● **REQUIRED ACTION**:
Find every line in the records that holds the string "Type". Copy each one.

____ DATA SECTION

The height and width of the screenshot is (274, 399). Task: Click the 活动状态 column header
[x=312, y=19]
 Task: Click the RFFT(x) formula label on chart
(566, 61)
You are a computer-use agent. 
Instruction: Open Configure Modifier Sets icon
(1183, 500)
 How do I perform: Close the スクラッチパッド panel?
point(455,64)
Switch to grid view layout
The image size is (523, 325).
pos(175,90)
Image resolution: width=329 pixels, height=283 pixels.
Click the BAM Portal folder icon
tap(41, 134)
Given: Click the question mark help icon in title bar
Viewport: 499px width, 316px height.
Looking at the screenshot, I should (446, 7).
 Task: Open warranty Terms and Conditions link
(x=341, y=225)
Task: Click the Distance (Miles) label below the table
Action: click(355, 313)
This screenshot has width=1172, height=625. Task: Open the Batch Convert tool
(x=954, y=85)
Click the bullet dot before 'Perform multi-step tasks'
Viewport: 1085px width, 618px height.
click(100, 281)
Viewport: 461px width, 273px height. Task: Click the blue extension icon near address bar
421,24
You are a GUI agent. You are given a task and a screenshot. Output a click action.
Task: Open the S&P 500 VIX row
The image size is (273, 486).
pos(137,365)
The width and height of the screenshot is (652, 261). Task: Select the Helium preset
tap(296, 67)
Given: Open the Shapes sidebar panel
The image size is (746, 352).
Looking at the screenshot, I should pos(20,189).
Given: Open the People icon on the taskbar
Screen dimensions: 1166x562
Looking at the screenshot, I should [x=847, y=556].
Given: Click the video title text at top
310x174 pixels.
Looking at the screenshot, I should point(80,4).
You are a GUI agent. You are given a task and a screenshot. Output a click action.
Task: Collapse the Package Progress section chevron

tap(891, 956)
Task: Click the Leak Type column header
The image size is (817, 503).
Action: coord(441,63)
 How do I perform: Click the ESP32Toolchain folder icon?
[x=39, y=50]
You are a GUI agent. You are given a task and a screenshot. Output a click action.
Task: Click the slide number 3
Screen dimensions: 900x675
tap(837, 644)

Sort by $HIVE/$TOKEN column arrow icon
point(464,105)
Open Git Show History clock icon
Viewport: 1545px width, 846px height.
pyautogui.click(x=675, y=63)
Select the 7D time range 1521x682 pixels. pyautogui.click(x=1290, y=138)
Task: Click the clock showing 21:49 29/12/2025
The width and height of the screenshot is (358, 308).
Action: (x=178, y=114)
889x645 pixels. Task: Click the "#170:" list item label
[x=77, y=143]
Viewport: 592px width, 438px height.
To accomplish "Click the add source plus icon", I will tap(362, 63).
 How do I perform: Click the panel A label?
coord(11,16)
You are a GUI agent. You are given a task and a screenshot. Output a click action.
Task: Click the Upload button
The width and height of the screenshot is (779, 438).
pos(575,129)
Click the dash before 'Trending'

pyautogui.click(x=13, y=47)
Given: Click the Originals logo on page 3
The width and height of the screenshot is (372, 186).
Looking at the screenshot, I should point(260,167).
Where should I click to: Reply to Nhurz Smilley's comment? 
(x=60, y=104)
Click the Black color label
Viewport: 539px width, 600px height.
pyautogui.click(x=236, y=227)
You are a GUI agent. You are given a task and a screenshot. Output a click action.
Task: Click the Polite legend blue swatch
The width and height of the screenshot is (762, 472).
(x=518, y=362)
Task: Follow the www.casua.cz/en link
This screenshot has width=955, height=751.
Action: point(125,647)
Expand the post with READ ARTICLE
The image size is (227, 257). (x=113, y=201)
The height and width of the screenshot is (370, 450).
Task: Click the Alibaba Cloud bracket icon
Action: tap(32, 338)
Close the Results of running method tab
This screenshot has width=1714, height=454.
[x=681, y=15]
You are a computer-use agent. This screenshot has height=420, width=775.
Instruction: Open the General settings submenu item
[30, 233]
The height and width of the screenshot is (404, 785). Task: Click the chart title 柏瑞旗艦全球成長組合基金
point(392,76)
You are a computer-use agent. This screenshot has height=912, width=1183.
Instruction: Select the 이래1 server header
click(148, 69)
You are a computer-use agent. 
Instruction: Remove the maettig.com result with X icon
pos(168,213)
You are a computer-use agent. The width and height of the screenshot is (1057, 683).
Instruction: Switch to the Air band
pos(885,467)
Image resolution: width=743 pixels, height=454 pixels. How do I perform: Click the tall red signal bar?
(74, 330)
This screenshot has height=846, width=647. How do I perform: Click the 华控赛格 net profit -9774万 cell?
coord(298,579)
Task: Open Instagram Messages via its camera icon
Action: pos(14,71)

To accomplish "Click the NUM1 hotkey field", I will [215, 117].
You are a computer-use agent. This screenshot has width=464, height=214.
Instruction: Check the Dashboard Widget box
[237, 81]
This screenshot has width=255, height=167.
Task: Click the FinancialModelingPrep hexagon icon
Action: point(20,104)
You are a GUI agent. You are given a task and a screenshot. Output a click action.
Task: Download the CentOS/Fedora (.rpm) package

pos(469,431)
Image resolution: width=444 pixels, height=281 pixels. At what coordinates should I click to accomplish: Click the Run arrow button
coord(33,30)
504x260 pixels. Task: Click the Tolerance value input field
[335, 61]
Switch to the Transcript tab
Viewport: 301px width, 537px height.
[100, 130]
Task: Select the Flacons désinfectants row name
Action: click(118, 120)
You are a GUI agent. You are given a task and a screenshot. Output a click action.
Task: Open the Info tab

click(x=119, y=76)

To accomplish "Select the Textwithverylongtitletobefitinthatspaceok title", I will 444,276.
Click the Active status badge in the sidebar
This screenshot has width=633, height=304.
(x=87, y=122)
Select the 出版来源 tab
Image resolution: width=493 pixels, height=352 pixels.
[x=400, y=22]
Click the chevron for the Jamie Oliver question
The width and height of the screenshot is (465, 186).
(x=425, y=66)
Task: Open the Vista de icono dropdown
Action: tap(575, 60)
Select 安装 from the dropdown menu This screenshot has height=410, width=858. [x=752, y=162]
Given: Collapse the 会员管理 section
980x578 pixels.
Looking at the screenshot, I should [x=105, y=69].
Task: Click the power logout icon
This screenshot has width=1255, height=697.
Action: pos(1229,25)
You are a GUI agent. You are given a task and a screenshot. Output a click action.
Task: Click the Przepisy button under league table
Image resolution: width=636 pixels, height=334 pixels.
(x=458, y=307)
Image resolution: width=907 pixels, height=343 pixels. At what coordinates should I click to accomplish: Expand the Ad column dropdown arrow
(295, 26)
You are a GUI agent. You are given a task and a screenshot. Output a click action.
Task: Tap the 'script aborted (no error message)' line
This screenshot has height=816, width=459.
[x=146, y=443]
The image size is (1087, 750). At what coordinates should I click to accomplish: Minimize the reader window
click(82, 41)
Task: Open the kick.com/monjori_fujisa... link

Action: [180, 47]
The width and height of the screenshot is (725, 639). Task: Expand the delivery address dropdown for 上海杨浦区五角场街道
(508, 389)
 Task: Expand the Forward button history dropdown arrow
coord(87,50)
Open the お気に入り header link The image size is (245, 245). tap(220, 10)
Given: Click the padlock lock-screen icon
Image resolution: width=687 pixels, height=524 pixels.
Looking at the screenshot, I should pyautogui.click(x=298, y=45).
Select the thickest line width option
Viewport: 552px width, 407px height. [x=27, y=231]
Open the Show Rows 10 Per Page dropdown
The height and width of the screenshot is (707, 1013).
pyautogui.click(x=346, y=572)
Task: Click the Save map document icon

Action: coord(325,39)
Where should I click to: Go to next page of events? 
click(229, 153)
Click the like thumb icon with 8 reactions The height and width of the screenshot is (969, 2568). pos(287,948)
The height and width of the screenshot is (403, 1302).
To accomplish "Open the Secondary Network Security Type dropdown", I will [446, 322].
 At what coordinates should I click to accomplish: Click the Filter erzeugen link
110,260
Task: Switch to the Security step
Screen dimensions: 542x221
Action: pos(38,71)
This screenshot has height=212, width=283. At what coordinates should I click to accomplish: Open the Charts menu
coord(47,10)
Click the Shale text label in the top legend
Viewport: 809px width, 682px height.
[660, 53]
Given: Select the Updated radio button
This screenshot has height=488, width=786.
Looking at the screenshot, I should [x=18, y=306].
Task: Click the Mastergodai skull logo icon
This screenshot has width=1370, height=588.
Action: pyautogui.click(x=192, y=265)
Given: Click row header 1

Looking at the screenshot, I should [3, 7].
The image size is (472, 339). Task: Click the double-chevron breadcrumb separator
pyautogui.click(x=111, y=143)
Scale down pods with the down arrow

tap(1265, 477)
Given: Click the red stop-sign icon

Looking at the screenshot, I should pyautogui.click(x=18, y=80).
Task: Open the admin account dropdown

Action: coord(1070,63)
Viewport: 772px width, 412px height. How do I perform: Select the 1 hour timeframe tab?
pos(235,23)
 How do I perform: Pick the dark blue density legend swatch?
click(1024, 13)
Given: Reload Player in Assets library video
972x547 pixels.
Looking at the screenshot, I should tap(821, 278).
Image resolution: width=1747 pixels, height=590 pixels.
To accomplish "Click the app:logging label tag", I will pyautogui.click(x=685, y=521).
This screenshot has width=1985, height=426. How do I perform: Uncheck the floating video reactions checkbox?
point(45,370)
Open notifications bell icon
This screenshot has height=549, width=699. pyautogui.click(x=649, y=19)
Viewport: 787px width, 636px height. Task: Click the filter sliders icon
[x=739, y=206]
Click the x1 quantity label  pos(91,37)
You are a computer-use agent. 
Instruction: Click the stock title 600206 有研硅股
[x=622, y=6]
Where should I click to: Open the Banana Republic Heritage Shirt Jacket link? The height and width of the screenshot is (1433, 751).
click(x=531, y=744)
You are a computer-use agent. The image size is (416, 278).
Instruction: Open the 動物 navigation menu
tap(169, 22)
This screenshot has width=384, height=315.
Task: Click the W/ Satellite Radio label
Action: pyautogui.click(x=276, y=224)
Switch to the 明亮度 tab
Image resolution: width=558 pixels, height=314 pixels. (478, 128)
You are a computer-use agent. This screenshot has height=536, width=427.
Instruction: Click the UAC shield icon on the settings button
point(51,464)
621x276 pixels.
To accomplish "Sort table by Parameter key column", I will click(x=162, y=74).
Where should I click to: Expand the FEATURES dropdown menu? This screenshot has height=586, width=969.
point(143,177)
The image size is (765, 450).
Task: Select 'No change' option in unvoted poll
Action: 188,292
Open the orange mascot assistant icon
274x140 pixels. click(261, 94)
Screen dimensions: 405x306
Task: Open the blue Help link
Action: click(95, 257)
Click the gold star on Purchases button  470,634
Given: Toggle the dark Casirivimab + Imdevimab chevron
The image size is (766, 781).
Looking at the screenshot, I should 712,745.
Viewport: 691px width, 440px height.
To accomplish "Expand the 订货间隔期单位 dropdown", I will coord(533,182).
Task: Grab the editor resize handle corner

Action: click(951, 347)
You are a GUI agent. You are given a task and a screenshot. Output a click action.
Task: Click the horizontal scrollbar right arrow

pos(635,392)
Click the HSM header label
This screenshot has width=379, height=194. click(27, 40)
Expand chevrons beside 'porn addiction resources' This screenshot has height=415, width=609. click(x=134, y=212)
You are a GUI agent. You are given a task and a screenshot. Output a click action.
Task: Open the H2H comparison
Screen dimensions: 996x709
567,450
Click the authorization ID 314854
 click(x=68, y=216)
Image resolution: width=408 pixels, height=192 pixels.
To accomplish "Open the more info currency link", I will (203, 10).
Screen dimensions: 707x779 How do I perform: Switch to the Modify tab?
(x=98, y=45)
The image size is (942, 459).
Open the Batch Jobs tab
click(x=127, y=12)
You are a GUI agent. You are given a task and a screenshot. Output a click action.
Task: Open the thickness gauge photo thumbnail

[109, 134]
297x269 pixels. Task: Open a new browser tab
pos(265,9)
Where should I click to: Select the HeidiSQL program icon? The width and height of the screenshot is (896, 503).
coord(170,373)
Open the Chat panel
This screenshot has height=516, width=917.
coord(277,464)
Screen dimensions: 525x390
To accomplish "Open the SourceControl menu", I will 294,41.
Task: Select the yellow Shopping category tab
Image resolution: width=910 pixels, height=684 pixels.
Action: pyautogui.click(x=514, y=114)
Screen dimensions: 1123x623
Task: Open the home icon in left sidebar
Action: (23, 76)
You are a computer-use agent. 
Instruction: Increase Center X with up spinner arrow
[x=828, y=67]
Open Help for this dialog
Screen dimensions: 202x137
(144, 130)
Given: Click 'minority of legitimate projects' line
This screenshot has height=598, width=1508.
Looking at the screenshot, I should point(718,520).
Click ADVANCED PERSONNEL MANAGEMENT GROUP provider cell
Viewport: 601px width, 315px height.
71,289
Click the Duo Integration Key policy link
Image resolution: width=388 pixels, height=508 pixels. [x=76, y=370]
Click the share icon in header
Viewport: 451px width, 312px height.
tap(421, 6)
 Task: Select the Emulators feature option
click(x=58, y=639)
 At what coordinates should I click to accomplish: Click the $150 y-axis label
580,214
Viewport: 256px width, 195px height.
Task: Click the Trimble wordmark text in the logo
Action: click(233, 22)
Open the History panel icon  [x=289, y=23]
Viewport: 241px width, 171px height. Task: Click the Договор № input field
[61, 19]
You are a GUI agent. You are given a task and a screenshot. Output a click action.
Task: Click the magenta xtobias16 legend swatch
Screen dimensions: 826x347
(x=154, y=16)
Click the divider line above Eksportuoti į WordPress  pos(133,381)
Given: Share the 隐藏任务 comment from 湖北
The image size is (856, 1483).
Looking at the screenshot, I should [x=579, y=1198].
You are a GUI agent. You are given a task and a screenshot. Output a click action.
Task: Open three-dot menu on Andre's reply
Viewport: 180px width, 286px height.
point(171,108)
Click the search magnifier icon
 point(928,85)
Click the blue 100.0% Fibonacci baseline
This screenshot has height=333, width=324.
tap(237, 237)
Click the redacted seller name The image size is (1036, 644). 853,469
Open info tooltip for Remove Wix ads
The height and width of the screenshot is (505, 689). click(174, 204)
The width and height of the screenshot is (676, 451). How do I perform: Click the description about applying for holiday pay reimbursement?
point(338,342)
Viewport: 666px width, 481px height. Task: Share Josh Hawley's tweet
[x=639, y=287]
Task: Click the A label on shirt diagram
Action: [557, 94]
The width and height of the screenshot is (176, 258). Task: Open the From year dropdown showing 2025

________

● **RESULT OF THIS TASK**:
Task: Click the Leak Type column header
To accomplish "Open the Secondary Network Security Type dropdown", I will [446, 322].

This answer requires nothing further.